The variables that got me excited to write Minnow in the Dark, were simply that. Variables. I had no idea what the story would be, where it would lead, or how it would end. I didn’t know how the story would end until I wrote the last few pages of the whole series in the summer of 2015. And I was just as surprised by the ending as I hope all my readers will be!
I cannot explain how exhilarating it was to read my story for the first time as I was writing it. I rarely brainstorm and outlining sounds like chewing on cardboard to me. That’s simply not how I roll. Every once in a while, I might get stuck and do a little pondering. But for the most part, MITD flowed from my hands in chronological order. I wrote the story how I, as the reader, would want it to go. I put the protagonist in tough situations, having no clue as to how she’d get out of them. But I wrote it anyway, because that’s what I’d want to happen if I were reading the book.
After creating tough situations for my characters, I’d speak heavenward and say, “Okay, well I put her in an impossible spot and I have no clue how to get her out of it. You wanna give me a nudge as to how to solve this?” Then an idea would pop into my head. It was amazing to see how things I had written earlier, would be the means of solving problems later. I often got goosebumps when bits and pieces would connect; something I hadn’t planned on as I typed away.

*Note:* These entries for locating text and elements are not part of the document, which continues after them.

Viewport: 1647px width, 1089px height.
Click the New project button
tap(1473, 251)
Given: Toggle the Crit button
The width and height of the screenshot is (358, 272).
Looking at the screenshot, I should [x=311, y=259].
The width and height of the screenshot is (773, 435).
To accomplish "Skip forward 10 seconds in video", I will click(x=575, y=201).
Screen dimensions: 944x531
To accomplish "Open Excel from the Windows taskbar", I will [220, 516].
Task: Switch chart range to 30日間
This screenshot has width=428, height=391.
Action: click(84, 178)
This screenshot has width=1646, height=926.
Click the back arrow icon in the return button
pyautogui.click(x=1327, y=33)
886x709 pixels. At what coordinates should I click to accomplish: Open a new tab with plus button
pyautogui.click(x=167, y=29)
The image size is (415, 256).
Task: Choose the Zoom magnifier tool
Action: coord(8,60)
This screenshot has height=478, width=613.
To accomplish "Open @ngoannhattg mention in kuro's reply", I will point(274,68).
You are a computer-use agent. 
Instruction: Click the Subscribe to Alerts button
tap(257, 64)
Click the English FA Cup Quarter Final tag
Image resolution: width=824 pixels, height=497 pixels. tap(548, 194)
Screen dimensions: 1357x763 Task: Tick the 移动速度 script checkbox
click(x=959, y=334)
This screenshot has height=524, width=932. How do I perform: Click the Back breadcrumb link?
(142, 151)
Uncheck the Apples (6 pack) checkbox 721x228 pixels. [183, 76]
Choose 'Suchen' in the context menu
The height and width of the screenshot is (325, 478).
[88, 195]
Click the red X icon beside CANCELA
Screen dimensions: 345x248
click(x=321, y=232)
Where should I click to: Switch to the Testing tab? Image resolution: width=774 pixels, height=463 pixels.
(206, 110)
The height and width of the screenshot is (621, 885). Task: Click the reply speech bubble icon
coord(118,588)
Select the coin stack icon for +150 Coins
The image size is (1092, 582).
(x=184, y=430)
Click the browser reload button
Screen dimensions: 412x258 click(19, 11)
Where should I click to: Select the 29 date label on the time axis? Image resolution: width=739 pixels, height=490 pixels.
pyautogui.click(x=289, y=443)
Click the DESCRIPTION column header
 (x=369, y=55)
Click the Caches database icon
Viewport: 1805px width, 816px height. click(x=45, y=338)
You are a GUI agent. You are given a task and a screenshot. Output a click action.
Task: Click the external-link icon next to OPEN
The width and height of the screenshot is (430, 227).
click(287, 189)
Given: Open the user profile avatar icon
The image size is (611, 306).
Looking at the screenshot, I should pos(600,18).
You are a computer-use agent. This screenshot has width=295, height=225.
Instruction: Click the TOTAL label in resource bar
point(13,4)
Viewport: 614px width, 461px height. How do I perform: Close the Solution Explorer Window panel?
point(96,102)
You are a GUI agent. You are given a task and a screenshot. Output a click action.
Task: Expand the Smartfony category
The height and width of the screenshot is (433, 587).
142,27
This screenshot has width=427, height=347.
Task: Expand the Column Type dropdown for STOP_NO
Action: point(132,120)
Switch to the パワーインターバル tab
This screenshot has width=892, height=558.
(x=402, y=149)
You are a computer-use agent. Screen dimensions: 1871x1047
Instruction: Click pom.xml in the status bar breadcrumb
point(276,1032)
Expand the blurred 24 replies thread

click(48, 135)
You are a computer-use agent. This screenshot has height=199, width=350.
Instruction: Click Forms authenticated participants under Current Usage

Writing hasn’t always been easy. While it has brought me the most joy, it has also brought me the most pain and anxiety. I’ve had computer crashes, losing chunks of work, but each time lucky to get it back. (But man, I lost a couple years of my life!) I’ve fought for time to write through three energetic children. I’ve worked through the insecurities brought about by the criticism of others, as well as the negative voices inside my head. I spent two months straight, editing every waking moment to get my book ready to print the copies I wanted to surprise my family with; because my brother was flying in from out of state and I wanted to do the surprise in person. I’ve had lots of back problems because of all the time I’ve sat writing. (Found out I have a Compression Fracture in my spine that’s not healing because I have weaker bones- so that’s cool.) Going to physical therapy three times a week to get adjusted, often brought tears.
But it’s all worth it. Because I love writing so much.
Going through beta phase was one of the scariest things I’ve ever done. You never know what people will think and how it will be received. It wasn’t all good, and I had some tough criticism break me. But then I had so many supporters that helped me rise again and realize I could do it. I’m really thankful for those cheerleaders.
The next phase I’m entering will be interesting. I’m excited to see what will happen with my book! But it might take some time. I also have several other novels I’m working on and could not be more excited about.